▶ What is needed: Give again, word for word, every line below from the one that has "You are a computer-use" through the one that has "Instruction: Click the 11:24 time axis label", both included, and no others.

▶ Records supplied:
☆ ☆ ☆
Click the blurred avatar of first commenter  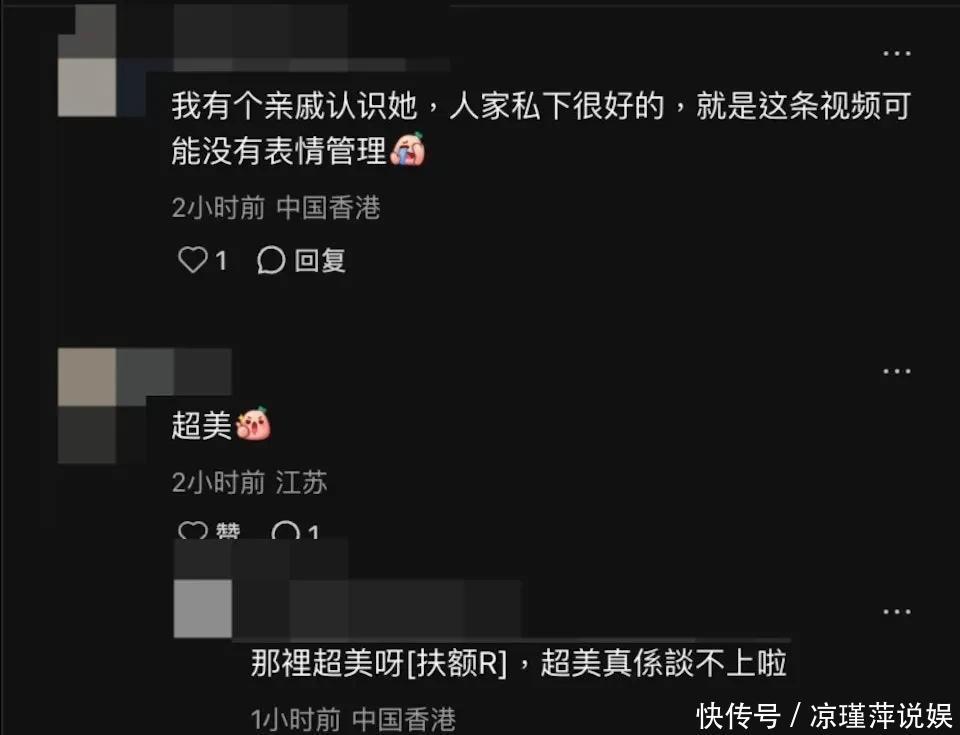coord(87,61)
☆ ☆ ☆
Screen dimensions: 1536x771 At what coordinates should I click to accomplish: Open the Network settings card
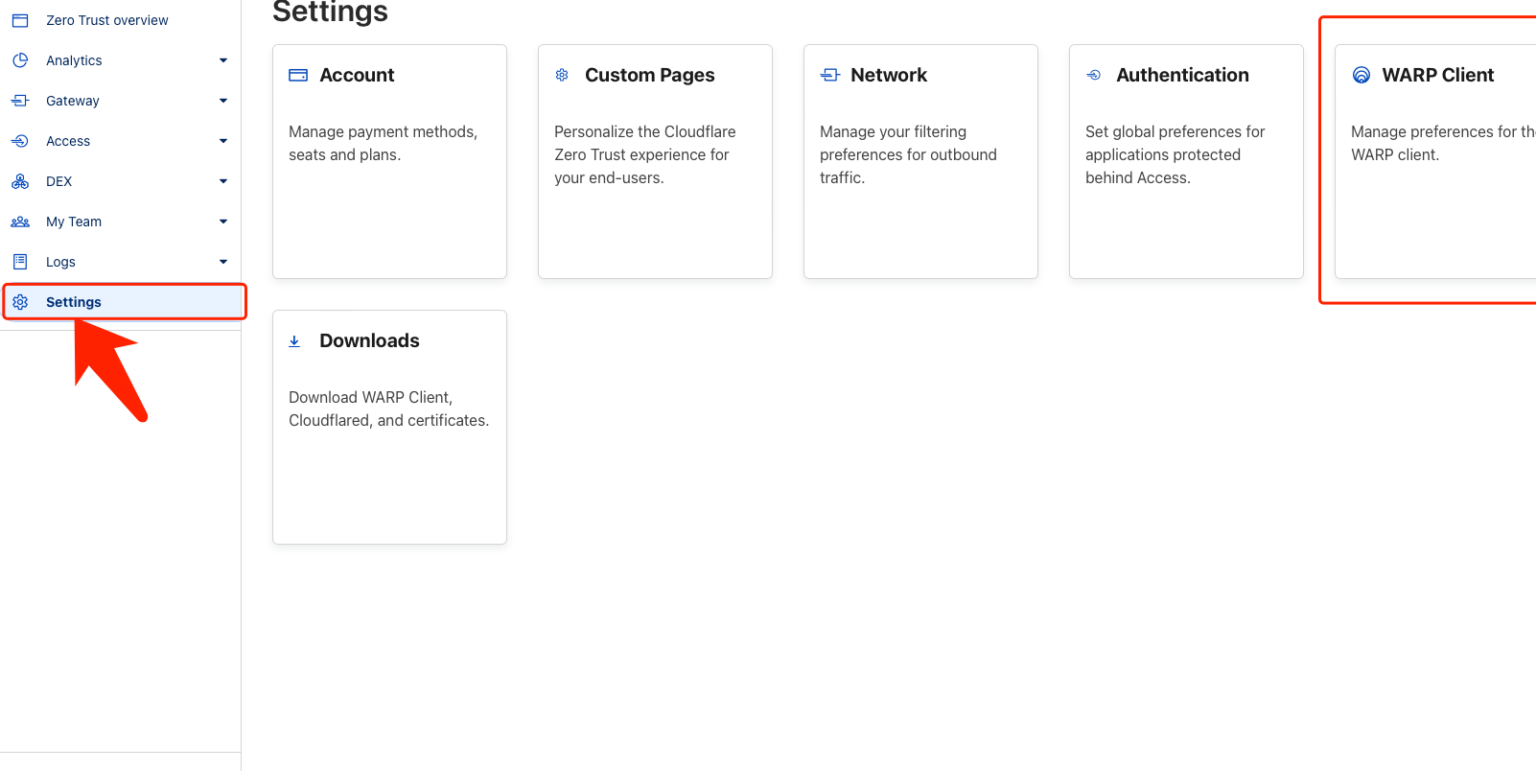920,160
☆ ☆ ☆
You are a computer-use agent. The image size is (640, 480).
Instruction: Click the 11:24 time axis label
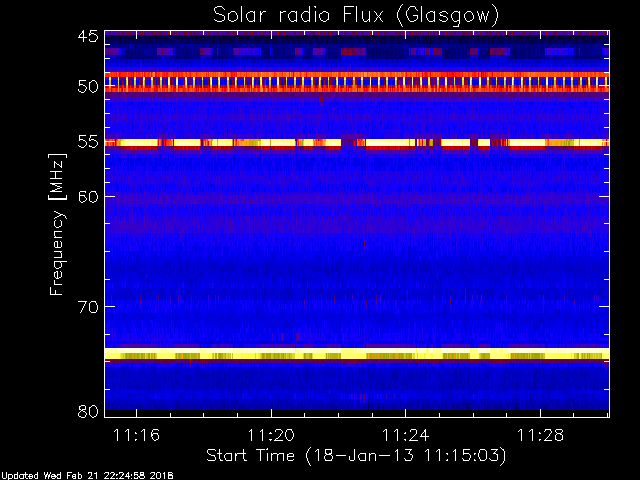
☆ ☆ ☆
▶ Expected answer:
You are a computer-use agent. The image size is (640, 480).
Instruction: Click the 11:24 time axis label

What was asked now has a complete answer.